Brief:
All of the entries below, duplicated exactly, make up the answer.

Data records
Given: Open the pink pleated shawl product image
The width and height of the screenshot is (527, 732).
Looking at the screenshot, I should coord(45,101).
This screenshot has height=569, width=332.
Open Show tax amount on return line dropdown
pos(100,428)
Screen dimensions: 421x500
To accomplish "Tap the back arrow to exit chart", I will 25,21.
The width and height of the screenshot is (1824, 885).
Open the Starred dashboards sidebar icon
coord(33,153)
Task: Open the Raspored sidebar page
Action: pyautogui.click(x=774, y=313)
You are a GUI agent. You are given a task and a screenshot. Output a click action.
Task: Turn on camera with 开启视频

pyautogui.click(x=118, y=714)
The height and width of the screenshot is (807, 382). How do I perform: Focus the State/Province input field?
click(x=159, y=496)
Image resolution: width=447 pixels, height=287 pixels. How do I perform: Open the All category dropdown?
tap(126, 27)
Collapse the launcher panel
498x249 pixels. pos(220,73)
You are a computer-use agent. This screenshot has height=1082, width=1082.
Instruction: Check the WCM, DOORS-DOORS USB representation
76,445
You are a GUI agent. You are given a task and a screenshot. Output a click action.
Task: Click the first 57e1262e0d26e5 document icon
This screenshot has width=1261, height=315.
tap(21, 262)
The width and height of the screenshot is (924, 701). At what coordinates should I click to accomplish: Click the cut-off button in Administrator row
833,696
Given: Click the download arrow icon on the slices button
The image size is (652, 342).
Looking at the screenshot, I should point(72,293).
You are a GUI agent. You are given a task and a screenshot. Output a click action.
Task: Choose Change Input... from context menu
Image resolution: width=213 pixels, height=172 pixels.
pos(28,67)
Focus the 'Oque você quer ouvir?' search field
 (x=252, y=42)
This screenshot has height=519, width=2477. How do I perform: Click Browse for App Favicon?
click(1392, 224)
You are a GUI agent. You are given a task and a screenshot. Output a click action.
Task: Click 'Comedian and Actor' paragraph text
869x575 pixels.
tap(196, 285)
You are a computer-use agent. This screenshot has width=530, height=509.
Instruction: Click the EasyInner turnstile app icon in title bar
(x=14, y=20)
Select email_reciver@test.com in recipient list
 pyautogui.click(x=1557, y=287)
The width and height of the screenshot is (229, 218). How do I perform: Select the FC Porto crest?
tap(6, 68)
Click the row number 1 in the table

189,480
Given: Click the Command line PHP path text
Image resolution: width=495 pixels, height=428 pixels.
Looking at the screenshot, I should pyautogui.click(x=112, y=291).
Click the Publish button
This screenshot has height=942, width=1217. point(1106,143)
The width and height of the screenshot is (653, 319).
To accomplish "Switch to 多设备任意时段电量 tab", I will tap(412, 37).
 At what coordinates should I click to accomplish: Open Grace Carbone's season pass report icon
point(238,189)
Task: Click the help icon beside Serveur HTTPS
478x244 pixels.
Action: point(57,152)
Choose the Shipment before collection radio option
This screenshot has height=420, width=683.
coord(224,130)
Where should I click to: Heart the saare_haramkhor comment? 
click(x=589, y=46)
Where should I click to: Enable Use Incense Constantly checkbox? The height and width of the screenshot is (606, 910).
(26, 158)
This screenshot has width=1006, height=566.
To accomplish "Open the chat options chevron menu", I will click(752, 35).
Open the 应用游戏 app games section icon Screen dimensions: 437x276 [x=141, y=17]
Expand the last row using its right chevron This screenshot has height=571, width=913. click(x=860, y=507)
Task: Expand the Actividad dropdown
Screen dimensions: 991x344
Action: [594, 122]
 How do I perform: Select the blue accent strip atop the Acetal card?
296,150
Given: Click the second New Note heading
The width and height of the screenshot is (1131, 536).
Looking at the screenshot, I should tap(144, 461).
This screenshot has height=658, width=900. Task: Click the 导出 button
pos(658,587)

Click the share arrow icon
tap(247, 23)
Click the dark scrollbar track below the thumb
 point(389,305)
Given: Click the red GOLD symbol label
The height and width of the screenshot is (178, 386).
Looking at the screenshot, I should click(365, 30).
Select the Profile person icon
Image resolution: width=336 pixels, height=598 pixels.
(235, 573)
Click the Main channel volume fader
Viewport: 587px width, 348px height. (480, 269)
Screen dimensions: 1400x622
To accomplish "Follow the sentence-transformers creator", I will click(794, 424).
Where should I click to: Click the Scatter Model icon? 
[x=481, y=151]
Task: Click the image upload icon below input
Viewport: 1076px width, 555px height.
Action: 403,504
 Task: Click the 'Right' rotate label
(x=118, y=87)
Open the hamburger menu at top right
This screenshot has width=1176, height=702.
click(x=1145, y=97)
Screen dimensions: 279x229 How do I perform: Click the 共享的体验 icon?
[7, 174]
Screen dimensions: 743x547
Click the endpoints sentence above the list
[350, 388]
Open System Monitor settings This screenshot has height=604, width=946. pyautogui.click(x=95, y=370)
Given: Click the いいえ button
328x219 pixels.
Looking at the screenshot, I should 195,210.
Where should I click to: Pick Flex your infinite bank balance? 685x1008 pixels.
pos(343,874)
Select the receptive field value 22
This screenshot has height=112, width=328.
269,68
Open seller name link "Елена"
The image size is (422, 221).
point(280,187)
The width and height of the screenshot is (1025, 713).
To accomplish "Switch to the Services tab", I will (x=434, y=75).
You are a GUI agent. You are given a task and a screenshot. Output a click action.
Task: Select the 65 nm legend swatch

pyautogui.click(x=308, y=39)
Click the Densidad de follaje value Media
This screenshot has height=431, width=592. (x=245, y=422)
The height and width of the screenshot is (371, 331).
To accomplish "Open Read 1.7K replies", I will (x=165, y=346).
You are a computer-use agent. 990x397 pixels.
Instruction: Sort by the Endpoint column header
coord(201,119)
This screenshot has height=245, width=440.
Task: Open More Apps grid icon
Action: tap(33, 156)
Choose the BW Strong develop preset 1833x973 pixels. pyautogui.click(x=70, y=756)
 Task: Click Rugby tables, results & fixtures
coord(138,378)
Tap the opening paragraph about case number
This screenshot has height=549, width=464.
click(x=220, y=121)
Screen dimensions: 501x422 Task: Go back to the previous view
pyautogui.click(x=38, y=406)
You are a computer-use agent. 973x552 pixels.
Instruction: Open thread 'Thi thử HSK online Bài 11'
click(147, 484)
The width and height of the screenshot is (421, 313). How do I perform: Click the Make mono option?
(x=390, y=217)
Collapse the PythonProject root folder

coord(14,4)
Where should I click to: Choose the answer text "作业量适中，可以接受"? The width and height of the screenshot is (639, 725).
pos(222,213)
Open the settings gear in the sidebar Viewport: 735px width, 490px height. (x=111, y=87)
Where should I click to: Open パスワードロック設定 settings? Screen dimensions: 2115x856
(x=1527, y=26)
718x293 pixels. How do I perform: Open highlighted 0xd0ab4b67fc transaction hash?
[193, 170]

Answer to the exercise:
Given: Open the pink pleated shawl product image
The width and height of the screenshot is (527, 732).
Looking at the screenshot, I should coord(45,101).
This screenshot has height=569, width=332.
Open Show tax amount on return line dropdown
pos(100,428)
Screen dimensions: 421x500
To accomplish "Tap the back arrow to exit chart", I will 25,21.
The width and height of the screenshot is (1824, 885).
Open the Starred dashboards sidebar icon
coord(33,153)
Task: Open the Raspored sidebar page
Action: pyautogui.click(x=774, y=313)
You are a GUI agent. You are given a task and a screenshot. Output a click action.
Task: Turn on camera with 开启视频

pyautogui.click(x=118, y=714)
The height and width of the screenshot is (807, 382). How do I perform: Focus the State/Province input field?
click(x=159, y=496)
Image resolution: width=447 pixels, height=287 pixels. How do I perform: Open the All category dropdown?
tap(126, 27)
Collapse the launcher panel
498x249 pixels. pos(220,73)
You are a computer-use agent. This screenshot has height=1082, width=1082.
Instruction: Check the WCM, DOORS-DOORS USB representation
76,445
You are a GUI agent. You are given a task and a screenshot. Output a click action.
Task: Click the first 57e1262e0d26e5 document icon
This screenshot has width=1261, height=315.
tap(21, 262)
The width and height of the screenshot is (924, 701). At what coordinates should I click to accomplish: Click the cut-off button in Administrator row
833,696
Given: Click the download arrow icon on the slices button
The image size is (652, 342).
Looking at the screenshot, I should point(72,293).
You are a GUI agent. You are given a task and a screenshot. Output a click action.
Task: Choose Change Input... from context menu
Image resolution: width=213 pixels, height=172 pixels.
pos(28,67)
Focus the 'Oque você quer ouvir?' search field
 (x=252, y=42)
This screenshot has height=519, width=2477. How do I perform: Click Browse for App Favicon?
click(1392, 224)
You are a GUI agent. You are given a task and a screenshot. Output a click action.
Task: Click 'Comedian and Actor' paragraph text
869x575 pixels.
tap(196, 285)
You are a computer-use agent. This screenshot has width=530, height=509.
Instruction: Click the EasyInner turnstile app icon in title bar
(x=14, y=20)
Select email_reciver@test.com in recipient list
 pyautogui.click(x=1557, y=287)
The width and height of the screenshot is (229, 218). How do I perform: Select the FC Porto crest?
tap(6, 68)
Click the row number 1 in the table

189,480
Given: Click the Command line PHP path text
Image resolution: width=495 pixels, height=428 pixels.
Looking at the screenshot, I should pyautogui.click(x=112, y=291).
Click the Publish button
This screenshot has height=942, width=1217. point(1106,143)
The width and height of the screenshot is (653, 319).
To accomplish "Switch to 多设备任意时段电量 tab", I will tap(412, 37).
 At what coordinates should I click to accomplish: Open Grace Carbone's season pass report icon
point(238,189)
Task: Click the help icon beside Serveur HTTPS
478x244 pixels.
Action: point(57,152)
Choose the Shipment before collection radio option
This screenshot has height=420, width=683.
coord(224,130)
Where should I click to: Heart the saare_haramkhor comment? 
click(x=589, y=46)
Where should I click to: Enable Use Incense Constantly checkbox? The height and width of the screenshot is (606, 910).
(26, 158)
This screenshot has width=1006, height=566.
To accomplish "Open the chat options chevron menu", I will click(752, 35).
Open the 应用游戏 app games section icon Screen dimensions: 437x276 [x=141, y=17]
Expand the last row using its right chevron This screenshot has height=571, width=913. click(x=860, y=507)
Task: Expand the Actividad dropdown
Screen dimensions: 991x344
Action: [594, 122]
 How do I perform: Select the blue accent strip atop the Acetal card?
296,150
Given: Click the second New Note heading
The width and height of the screenshot is (1131, 536).
Looking at the screenshot, I should tap(144, 461).
This screenshot has height=658, width=900. Task: Click the 导出 button
pos(658,587)

Click the share arrow icon
tap(247, 23)
Click the dark scrollbar track below the thumb
 point(389,305)
Given: Click the red GOLD symbol label
The height and width of the screenshot is (178, 386).
Looking at the screenshot, I should click(365, 30).
Select the Profile person icon
Image resolution: width=336 pixels, height=598 pixels.
(235, 573)
Click the Main channel volume fader
Viewport: 587px width, 348px height. (480, 269)
Screen dimensions: 1400x622
To accomplish "Follow the sentence-transformers creator", I will click(794, 424).
Where should I click to: Click the Scatter Model icon? 
[x=481, y=151]
Task: Click the image upload icon below input
Viewport: 1076px width, 555px height.
Action: 403,504
 Task: Click the 'Right' rotate label
(x=118, y=87)
Open the hamburger menu at top right
This screenshot has width=1176, height=702.
click(x=1145, y=97)
Screen dimensions: 279x229 How do I perform: Click the 共享的体验 icon?
[7, 174]
Screen dimensions: 743x547
Click the endpoints sentence above the list
[350, 388]
Open System Monitor settings This screenshot has height=604, width=946. pyautogui.click(x=95, y=370)
Given: Click the いいえ button
328x219 pixels.
Looking at the screenshot, I should 195,210.
Where should I click to: Pick Flex your infinite bank balance? 685x1008 pixels.
pos(343,874)
Select the receptive field value 22
This screenshot has height=112, width=328.
269,68
Open seller name link "Елена"
The image size is (422, 221).
point(280,187)
The width and height of the screenshot is (1025, 713).
To accomplish "Switch to the Services tab", I will (x=434, y=75).
You are a GUI agent. You are given a task and a screenshot. Output a click action.
Task: Select the 65 nm legend swatch

pyautogui.click(x=308, y=39)
Click the Densidad de follaje value Media
This screenshot has height=431, width=592. (x=245, y=422)
The height and width of the screenshot is (371, 331).
To accomplish "Open Read 1.7K replies", I will (x=165, y=346).
You are a computer-use agent. 990x397 pixels.
Instruction: Sort by the Endpoint column header
coord(201,119)
This screenshot has height=245, width=440.
Task: Open More Apps grid icon
Action: tap(33, 156)
Choose the BW Strong develop preset 1833x973 pixels. pyautogui.click(x=70, y=756)
 Task: Click Rugby tables, results & fixtures
coord(138,378)
Tap the opening paragraph about case number
This screenshot has height=549, width=464.
click(x=220, y=121)
Screen dimensions: 501x422 Task: Go back to the previous view
pyautogui.click(x=38, y=406)
You are a computer-use agent. 973x552 pixels.
Instruction: Open thread 'Thi thử HSK online Bài 11'
click(147, 484)
The width and height of the screenshot is (421, 313). How do I perform: Click the Make mono option?
(x=390, y=217)
Collapse the PythonProject root folder

coord(14,4)
Where should I click to: Choose the answer text "作业量适中，可以接受"? The width and height of the screenshot is (639, 725).
pos(222,213)
Open the settings gear in the sidebar Viewport: 735px width, 490px height. (x=111, y=87)
Where should I click to: Open パスワードロック設定 settings? Screen dimensions: 2115x856
(x=1527, y=26)
718x293 pixels. How do I perform: Open highlighted 0xd0ab4b67fc transaction hash?
[193, 170]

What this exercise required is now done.